Most of the research I envision sets out to characterize the causal effects of environmental threats – like floods, tropical storms or Climate Change – on people’s livelihoods. While these contemporaneous effects are interesting in and of themselves, they can also feed into existing climate models (IAMs) to predict the future effects of climate change.
Some of my recent work includes estimating the impact of temperature and rain shocks on children’s labour supply in rural Nigeria, analyzing graduate student’s motives to switch specialization tracks, and comparing the long term benefits of early work with those of education throughout different economic environments. Holding a BA in European Studies, I have also worked on EU foreign affairs and polarized electoral contests.

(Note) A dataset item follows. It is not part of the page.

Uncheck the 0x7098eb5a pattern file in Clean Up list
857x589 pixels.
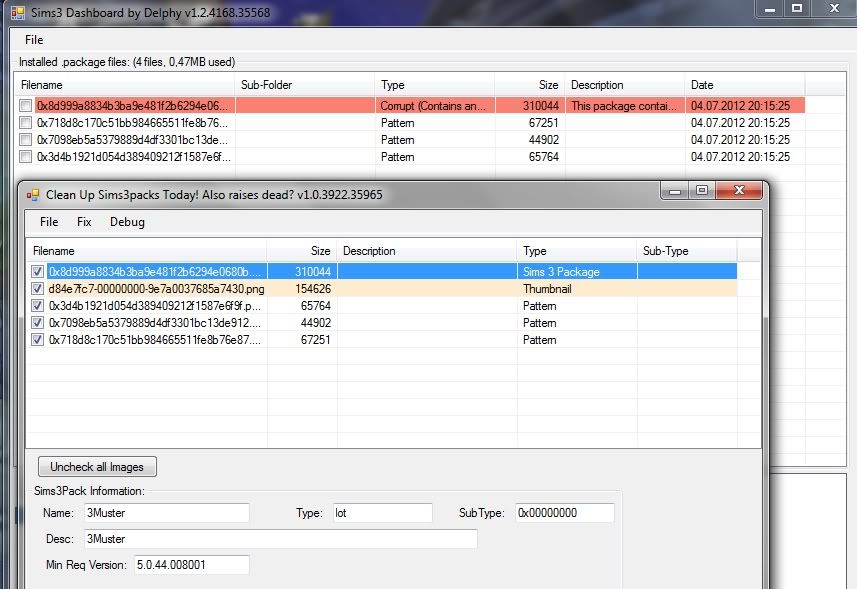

Large data sets, spatial information and time trends are common to most of my projects. Therefore, I mostly code in R and occasionally dabble with Python and Julia. I also like to explore non-traditional data sources, such as satellite imagery or social media contents, that typically lend themselves well to Machine Learning.
When I’m not working, I like to gain some distance from my computer screen. You might find me running a trail in the alps nearby, reading popular science books, watering my plants, enjoying civil debate, or sharing a meal (perhaps a plant-based one) with nice people around me. Before I came to Zurich, I was a Project Assistant at UNU-MERIT and studied at Maastricht University.